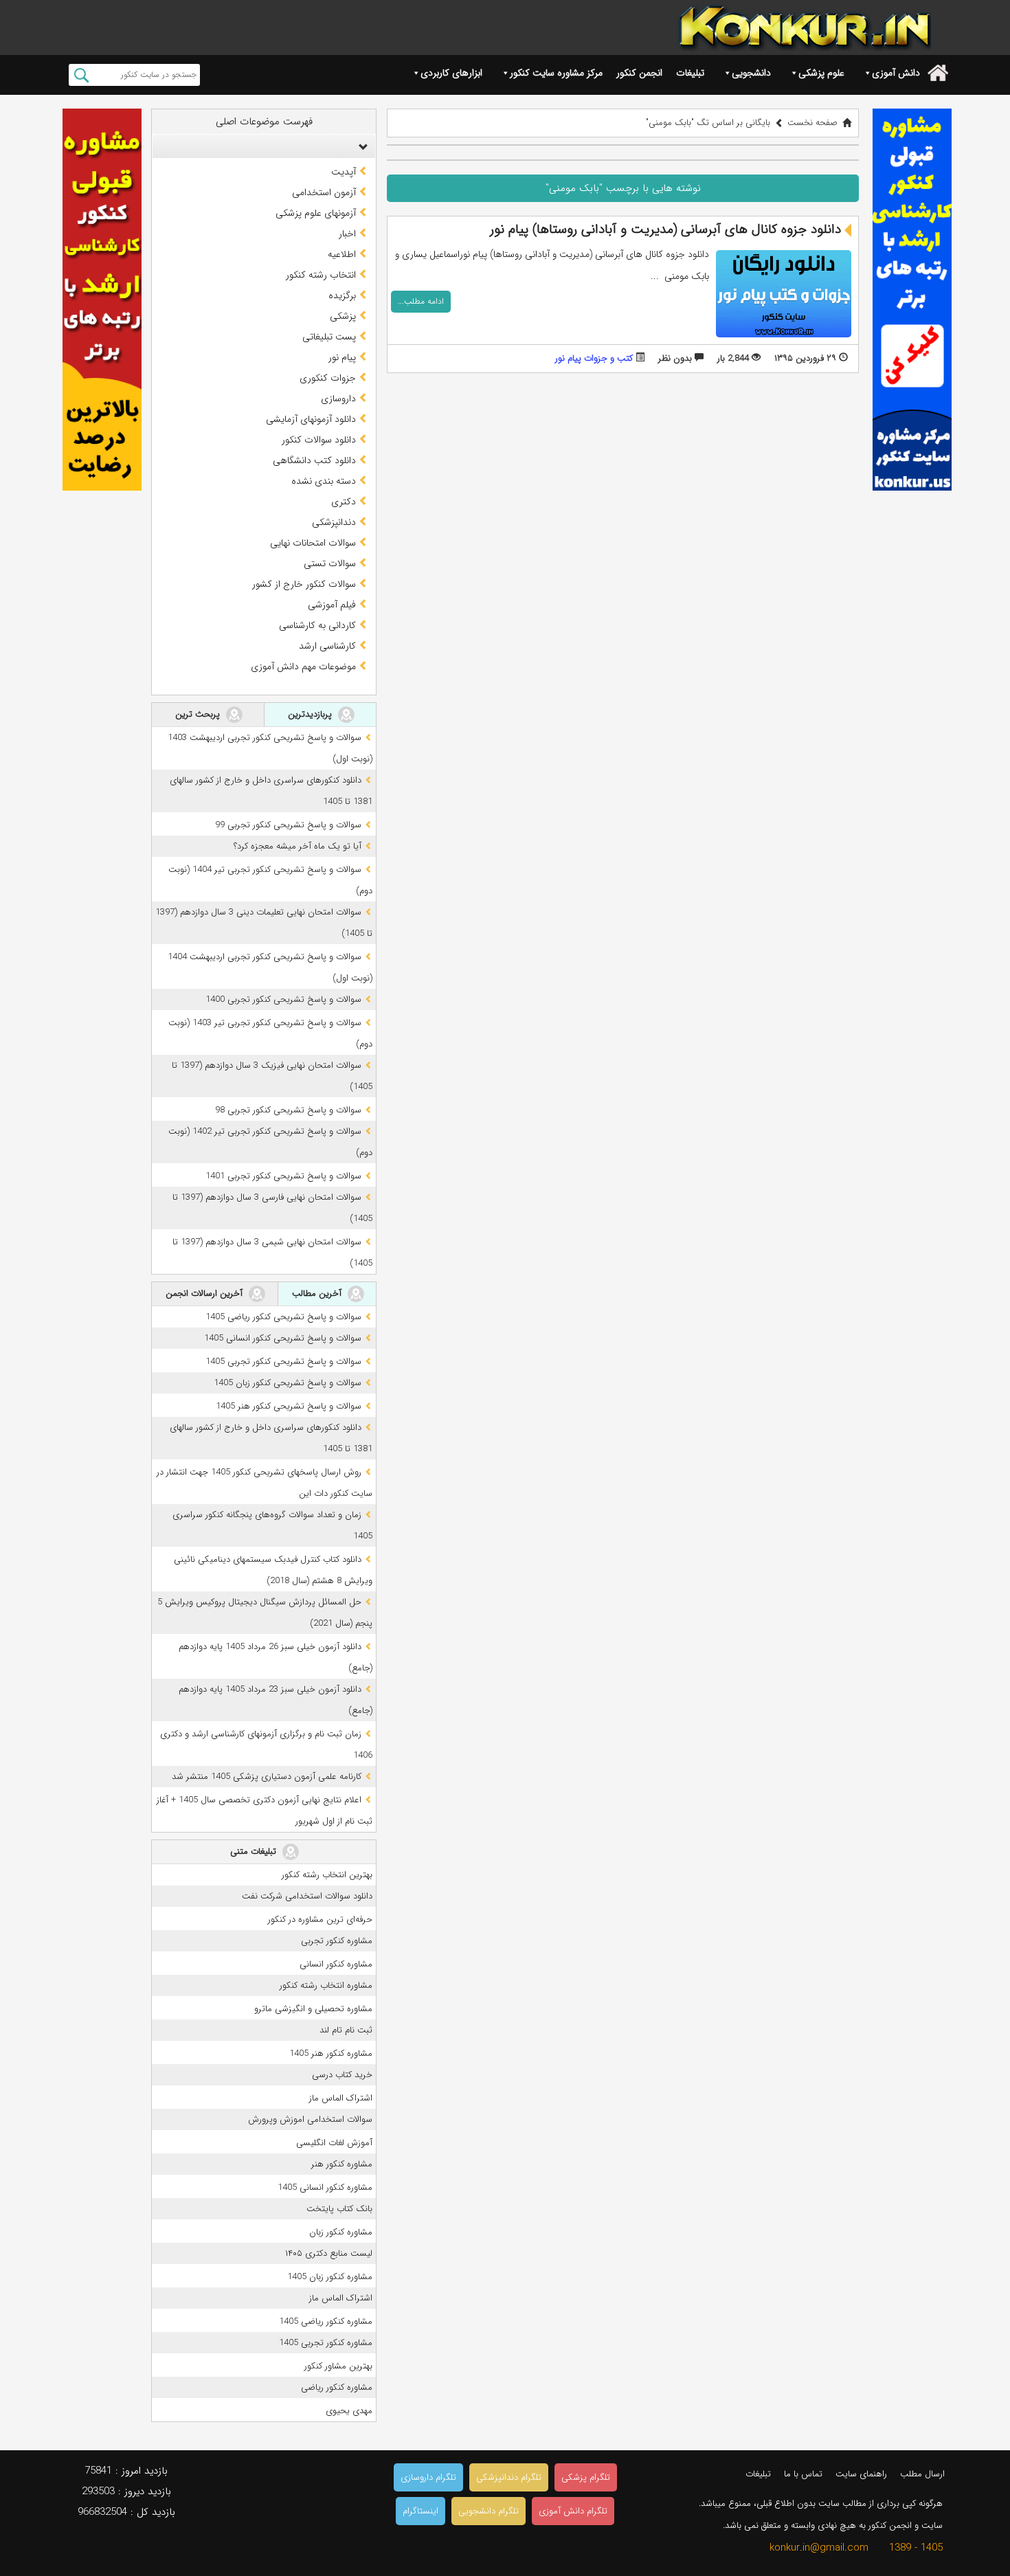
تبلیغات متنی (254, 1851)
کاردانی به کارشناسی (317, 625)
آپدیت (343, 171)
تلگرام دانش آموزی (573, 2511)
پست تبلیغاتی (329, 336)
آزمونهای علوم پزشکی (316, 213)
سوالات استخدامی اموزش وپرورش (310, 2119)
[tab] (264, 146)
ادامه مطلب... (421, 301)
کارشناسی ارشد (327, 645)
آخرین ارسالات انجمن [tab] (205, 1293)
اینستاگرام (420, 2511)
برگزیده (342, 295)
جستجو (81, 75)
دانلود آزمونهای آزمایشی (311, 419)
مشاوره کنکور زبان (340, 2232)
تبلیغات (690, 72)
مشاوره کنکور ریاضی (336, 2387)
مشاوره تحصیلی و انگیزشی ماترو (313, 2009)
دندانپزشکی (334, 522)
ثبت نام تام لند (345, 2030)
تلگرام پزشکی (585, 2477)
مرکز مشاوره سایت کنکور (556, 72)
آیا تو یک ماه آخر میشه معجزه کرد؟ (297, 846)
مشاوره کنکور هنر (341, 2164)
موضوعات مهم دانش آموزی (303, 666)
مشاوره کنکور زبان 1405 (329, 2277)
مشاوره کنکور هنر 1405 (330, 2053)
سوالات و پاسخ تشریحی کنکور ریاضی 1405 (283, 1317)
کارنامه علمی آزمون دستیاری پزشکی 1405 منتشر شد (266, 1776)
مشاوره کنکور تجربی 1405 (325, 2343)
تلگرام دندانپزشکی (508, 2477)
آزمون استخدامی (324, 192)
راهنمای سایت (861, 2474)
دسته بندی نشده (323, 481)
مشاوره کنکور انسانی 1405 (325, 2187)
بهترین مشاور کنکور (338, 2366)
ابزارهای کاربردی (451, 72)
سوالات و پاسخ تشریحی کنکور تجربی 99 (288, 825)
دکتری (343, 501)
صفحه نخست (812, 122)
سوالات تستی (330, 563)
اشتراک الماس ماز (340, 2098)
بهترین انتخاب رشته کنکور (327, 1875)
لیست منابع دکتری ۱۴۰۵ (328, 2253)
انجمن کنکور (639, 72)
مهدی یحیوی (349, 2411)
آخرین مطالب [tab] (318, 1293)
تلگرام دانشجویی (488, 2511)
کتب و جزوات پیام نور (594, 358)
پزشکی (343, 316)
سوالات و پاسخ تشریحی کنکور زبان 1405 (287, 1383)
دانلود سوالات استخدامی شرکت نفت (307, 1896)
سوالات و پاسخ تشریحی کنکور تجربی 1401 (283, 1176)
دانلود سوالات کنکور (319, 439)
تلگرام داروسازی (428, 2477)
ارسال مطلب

- - -

From the data above, copy every line where "ریاضی" appears.

مشاوره کنکور ریاضی (336, 2387)
سوالات و پاسخ تشریحی کنکور ریاضی 1405 (283, 1317)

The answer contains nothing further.